In the 2015 Paris Agreement, countries agreed to collectively limit the average global temperature increase by the end of the century to well below 2°C above pre-industrial levels, and to pursue efforts to limit it to 1.5°C. Several studies have since found that current climate targets, measures, and planned actions, even if fully implemented, will fall short of achieving this goal.
This project aims to show that the Paris goal is still within reach, if a set of additional mitigation actions are implemented in all economic sectors and all geographies by 2030.
The methodology has tree broad components:
- Quantifying the “emissions gap” in 2030 i.e., the difference between the emissions level needed to align with a Paris-compatible temperature goal (1.5°C benchmark scenario) and the emissions level being projected under a baseline scenario.
- Quantifying the “mitigation potential” of different actions i.e., how much these individual actions can contribute to closing the emissions gap in 2030.

**DATASET:**

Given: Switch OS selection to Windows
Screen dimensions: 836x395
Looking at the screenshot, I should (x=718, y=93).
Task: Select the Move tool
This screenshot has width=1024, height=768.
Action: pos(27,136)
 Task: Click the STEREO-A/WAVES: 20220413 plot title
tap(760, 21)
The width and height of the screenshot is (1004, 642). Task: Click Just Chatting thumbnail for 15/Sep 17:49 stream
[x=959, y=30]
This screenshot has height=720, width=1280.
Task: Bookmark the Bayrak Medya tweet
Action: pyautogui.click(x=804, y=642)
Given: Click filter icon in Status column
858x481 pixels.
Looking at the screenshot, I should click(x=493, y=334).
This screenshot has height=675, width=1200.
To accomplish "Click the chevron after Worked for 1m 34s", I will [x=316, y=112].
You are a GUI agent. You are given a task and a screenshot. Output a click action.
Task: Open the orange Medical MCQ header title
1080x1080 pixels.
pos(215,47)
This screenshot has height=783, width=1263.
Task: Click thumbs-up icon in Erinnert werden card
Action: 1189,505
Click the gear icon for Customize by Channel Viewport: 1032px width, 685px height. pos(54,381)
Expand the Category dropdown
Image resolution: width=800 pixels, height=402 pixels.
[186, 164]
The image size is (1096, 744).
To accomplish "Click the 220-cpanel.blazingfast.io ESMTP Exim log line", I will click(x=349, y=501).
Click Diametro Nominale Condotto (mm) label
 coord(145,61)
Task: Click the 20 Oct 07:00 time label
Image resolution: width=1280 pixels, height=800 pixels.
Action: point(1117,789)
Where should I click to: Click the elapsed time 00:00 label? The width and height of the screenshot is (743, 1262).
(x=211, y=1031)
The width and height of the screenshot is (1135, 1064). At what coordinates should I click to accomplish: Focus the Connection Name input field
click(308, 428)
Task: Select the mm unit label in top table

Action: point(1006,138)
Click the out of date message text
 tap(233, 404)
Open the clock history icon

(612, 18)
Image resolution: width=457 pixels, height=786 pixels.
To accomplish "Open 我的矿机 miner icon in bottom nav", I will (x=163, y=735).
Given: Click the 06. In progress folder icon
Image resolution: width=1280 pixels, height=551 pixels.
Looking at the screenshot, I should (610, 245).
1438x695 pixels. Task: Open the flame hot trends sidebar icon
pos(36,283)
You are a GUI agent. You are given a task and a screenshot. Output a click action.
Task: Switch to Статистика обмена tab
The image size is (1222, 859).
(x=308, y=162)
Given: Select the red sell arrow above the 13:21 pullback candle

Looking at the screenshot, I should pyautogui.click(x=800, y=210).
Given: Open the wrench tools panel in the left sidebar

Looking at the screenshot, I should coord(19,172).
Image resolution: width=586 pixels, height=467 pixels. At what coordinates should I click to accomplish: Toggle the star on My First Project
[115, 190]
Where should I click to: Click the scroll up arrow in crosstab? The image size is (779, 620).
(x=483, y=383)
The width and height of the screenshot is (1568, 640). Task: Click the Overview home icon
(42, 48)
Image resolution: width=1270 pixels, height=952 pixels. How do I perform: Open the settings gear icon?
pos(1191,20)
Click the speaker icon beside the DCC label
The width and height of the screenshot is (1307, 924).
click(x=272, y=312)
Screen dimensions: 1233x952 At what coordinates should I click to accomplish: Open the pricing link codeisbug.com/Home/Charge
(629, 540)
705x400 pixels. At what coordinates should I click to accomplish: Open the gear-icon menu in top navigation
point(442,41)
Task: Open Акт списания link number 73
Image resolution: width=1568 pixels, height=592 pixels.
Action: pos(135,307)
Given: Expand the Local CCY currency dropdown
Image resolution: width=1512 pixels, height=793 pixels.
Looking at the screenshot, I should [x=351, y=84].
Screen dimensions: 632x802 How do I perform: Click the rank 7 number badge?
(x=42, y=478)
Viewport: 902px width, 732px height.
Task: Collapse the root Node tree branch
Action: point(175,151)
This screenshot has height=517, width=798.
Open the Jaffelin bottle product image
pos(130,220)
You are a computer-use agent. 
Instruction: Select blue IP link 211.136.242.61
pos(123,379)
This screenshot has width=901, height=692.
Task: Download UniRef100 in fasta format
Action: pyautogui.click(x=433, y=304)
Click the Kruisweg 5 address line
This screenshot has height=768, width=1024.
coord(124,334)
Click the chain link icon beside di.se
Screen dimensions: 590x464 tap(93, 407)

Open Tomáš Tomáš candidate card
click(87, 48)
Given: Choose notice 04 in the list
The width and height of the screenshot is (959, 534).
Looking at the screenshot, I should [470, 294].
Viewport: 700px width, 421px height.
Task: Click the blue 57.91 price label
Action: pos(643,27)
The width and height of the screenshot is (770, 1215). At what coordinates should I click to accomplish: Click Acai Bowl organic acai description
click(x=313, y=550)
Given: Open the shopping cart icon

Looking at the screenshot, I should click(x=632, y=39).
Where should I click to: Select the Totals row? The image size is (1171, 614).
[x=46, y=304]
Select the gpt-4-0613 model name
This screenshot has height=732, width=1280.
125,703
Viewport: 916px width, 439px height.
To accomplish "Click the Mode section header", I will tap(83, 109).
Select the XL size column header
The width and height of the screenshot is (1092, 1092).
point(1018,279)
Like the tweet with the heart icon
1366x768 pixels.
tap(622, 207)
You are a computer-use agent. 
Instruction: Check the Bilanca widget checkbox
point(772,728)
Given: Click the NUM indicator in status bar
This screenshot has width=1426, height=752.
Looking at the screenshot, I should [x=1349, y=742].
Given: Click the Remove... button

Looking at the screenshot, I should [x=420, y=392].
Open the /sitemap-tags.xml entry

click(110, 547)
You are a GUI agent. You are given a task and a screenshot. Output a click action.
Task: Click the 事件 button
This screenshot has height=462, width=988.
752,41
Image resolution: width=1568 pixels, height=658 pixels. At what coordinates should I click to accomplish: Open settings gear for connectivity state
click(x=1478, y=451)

**ASSIGNED TASK A:** Reproduce the passage on the Paris climate goal, starting at the words "This project aims" and ending after "a baseline scenario.".
**ASSIGNED TASK B:** Extend the passage on the Paris climate goal past its final sentence.

**ANSWER BOX A:**
This project aims to show that the Paris goal is still within reach, if a set of additional mitigation actions are implemented in all economic sectors and all geographies by 2030.
The methodology has tree broad components:
- Quantifying the “emissions gap” in 2030 i.e., the difference between the emissions level needed to align with a Paris-compatible temperature goal (1.5°C benchmark scenario) and the emissions level being projected under a baseline scenario.

**ANSWER BOX B:**
- Comparing the estimated values to a systematic literature review.
The first policy brief published under this project in 2019 found that implementing 24 concrete emissions mitigation actions by 2030 could put the world on track for an emissions pathway needed to limit global warming to well below 2°C by end of century. It included actions such as deploying more renewable energy, transitioning away from coal, boosting energy efficiency, accelerating electric vehicle deployment, increasing climate target ambition, and ending deforestation.
Since the publication of this policy brief, the global context has changed in a way that impacts its findings. 2030 emissions projections have been adjusted, following the COVID-19 pandemic and the energy crisis resulting from the Russian attack on Ukraine. At the same time, governments have raised their 2030 climate ambition, by updating their Nationally Determined Contributions (NDCs) and forming new international cooperative initiatives to achieve climate goals in different sectors.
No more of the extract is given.